Nurses are as good as doctors at monitoring treatment for Aids patients, and shifting this role to them could help ease a critical shortage of health workers, experts said on Wednesday.
A study into so-called “task-shifting” in HIV care in South Africa found virtually no difference in outcomes for patients taking antiretrovirals drugs under the care of a nurse or a doctor.
South Africa, where HIV/Aids kills an estimated 1 000 people a day, has the world’s largest national programme of treatment with antiretroviral drugs, but has only 17,4 medical practitioners for every 100 000 people, according to the study.

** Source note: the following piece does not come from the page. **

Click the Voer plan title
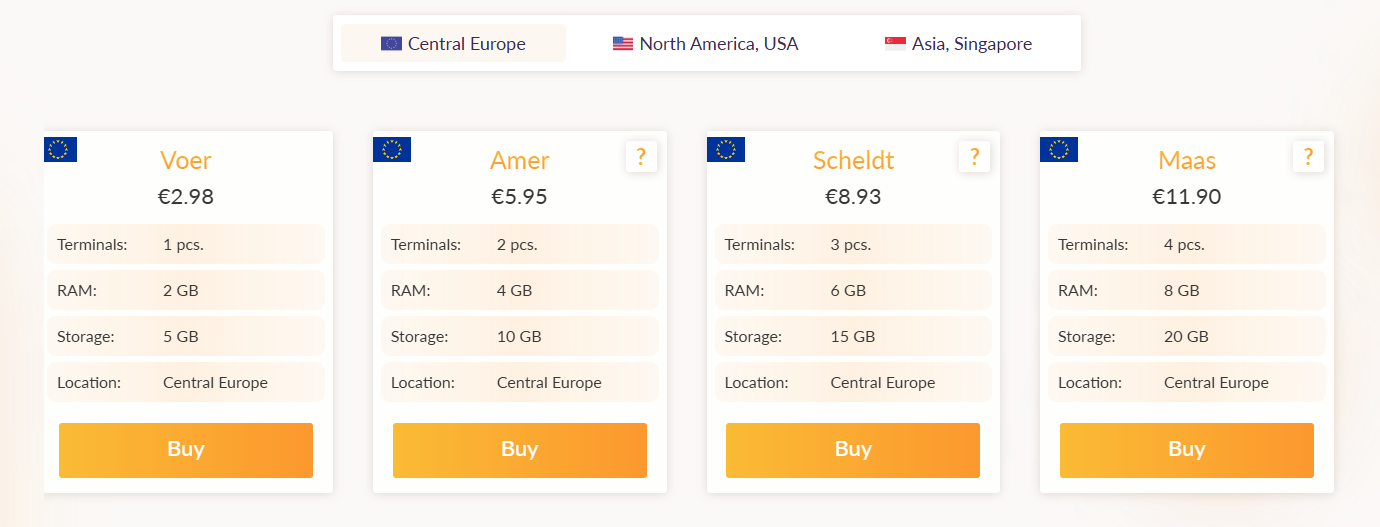Screen dimensions: 1380x527 pos(186,160)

The United Nations estimates that 33-million people around the world are infected with the human immunodeficiency virus (HIV) that causes Aids, and more than half of the 9,5-million people who need Aids drugs cannot get them.
That problem is compounded by a global shortage of 4,3-million healthcare workers.
The World Health Organisation recently proposed “task-shifting” from doctors to other healthcare workers.
To see if this strategy would pay off, a team from the Comprehensive International Programme for Research in Aids in South Africa compared the outcomes of nurse versus doctor management for patients in two clinics between 2005 and 2007.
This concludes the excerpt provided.